Diluted earnings per share were calculated using the weighted average
number of shares of common stock, including common share equivalents,
outstanding during the year. Stock options issued to key employees and directors
were considered common share equivalents. The weighted average number of shares
of common stock and common stock equivalent shares outstanding was approximately
28.4 million in 1998 compared with approximately 29.1 million and 29.3 million
in 1997 and 1996, respectively. The significant drop in the number of shares
outstanding from 1997 to 1998 reflected the high level of share repurchase
activity in 1998. Shares outstanding at December 31, 1998, excluding common
stock equivalents, totaled 26.9 million shares.

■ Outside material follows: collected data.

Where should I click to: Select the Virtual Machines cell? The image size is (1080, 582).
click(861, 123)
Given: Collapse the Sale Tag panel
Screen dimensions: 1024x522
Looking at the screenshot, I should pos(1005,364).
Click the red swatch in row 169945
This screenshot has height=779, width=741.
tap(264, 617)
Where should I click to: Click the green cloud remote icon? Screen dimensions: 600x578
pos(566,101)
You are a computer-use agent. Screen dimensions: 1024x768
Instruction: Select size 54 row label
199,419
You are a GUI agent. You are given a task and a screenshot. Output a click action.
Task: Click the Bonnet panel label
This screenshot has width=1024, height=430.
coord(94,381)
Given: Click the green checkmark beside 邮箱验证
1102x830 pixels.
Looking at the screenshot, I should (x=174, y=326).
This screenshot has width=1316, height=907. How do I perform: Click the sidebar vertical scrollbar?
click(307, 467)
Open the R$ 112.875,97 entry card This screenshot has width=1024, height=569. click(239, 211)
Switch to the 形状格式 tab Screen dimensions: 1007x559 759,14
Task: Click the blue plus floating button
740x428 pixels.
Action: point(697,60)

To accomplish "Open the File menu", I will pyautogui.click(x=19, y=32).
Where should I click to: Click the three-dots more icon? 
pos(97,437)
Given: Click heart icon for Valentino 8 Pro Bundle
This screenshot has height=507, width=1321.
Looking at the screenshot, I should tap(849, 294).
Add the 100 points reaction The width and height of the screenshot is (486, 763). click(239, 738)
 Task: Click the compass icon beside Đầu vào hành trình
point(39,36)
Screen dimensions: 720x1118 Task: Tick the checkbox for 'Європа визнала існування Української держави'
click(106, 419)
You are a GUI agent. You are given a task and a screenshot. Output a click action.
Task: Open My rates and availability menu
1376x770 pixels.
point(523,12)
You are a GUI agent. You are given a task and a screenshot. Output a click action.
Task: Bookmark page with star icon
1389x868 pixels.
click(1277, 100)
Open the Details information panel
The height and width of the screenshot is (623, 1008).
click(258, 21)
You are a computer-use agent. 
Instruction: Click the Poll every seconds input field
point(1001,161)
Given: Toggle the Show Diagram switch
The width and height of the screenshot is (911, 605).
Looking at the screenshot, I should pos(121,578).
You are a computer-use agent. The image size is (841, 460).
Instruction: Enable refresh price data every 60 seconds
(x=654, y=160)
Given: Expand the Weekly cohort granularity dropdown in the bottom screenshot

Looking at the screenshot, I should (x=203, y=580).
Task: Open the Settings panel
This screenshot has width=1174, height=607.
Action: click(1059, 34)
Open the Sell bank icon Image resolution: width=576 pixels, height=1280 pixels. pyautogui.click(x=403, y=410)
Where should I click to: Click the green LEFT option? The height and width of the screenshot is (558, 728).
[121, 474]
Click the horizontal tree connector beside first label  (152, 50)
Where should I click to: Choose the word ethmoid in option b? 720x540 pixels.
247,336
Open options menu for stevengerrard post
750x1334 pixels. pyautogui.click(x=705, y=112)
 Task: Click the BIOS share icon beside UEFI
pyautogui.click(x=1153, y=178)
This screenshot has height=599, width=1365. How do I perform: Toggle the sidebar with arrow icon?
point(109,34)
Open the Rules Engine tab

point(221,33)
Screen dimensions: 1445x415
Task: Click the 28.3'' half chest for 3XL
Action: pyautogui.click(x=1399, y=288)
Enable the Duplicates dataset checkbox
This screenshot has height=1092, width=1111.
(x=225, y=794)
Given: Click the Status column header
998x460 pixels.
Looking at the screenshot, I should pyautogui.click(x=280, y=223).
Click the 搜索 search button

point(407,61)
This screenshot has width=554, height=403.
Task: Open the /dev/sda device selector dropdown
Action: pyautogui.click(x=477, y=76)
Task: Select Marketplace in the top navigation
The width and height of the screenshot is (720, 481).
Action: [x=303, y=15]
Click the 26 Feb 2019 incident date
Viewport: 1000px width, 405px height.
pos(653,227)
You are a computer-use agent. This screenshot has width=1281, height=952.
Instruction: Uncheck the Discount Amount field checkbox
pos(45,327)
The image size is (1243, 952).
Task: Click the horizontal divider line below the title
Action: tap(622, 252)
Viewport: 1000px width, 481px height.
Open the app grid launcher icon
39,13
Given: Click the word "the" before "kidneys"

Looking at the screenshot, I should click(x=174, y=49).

Impact of New Accounting Standards

In June 1998, the FASB issued SFAS No. 133, "Accounting for Derivative
Instruments and Hedging Activities." This statement establishes accounting and
reporting standards for derivative instruments, including certain derivative
instruments embedded in other contracts, and for hedging activities. SFAS 133 is
effective for fiscal quarters of fiscal years beginning after June 15, 1999. The
Company has not yet completed its evaluation of this statement, but does not
anticipate a material impact on its consolidated financial statements from the
adoption of this accounting standard.

Year 2000 Issues

In mid-1997, the Company started a Year 2000 date conversion project to
address all necessary code changes, testing and implementation for all of its
computer systems. Concurrently, the Company sent inquiries to its suppliers and
other key third parties to assess their ability to become Year 2000 compliant in
a timely manner. The internal evaluation stage is completed except for a number
of personal computers, and the Company is still awaiting responses from some
third parties. The implementation phase is in progress.

Many of the Company's computer systems rely on purchased software for which
the Company pays a maintenance fee. The maintenance fee covers the cost of
system upgrades, including the update for Year 2000 issues. The Company's
financial reporting system is expected to be Year 2000 compliant by the end of
the first quarter of 1999 through the use of software upgrades performed as part
of the periodic upgrade process. The Company is relying on its vendor to bring
the Company's network system and servers into Year 2000 compliance by April 30,
1999. Evaluation of the Company's personal computer equipment should be
completed by April 30, 1999, with remediation to be completed by June 30, 1999.

The Company also replaced its headquarters telecommunications system as a
result of office infrastructure changes. The new system is Year 2000 compliant.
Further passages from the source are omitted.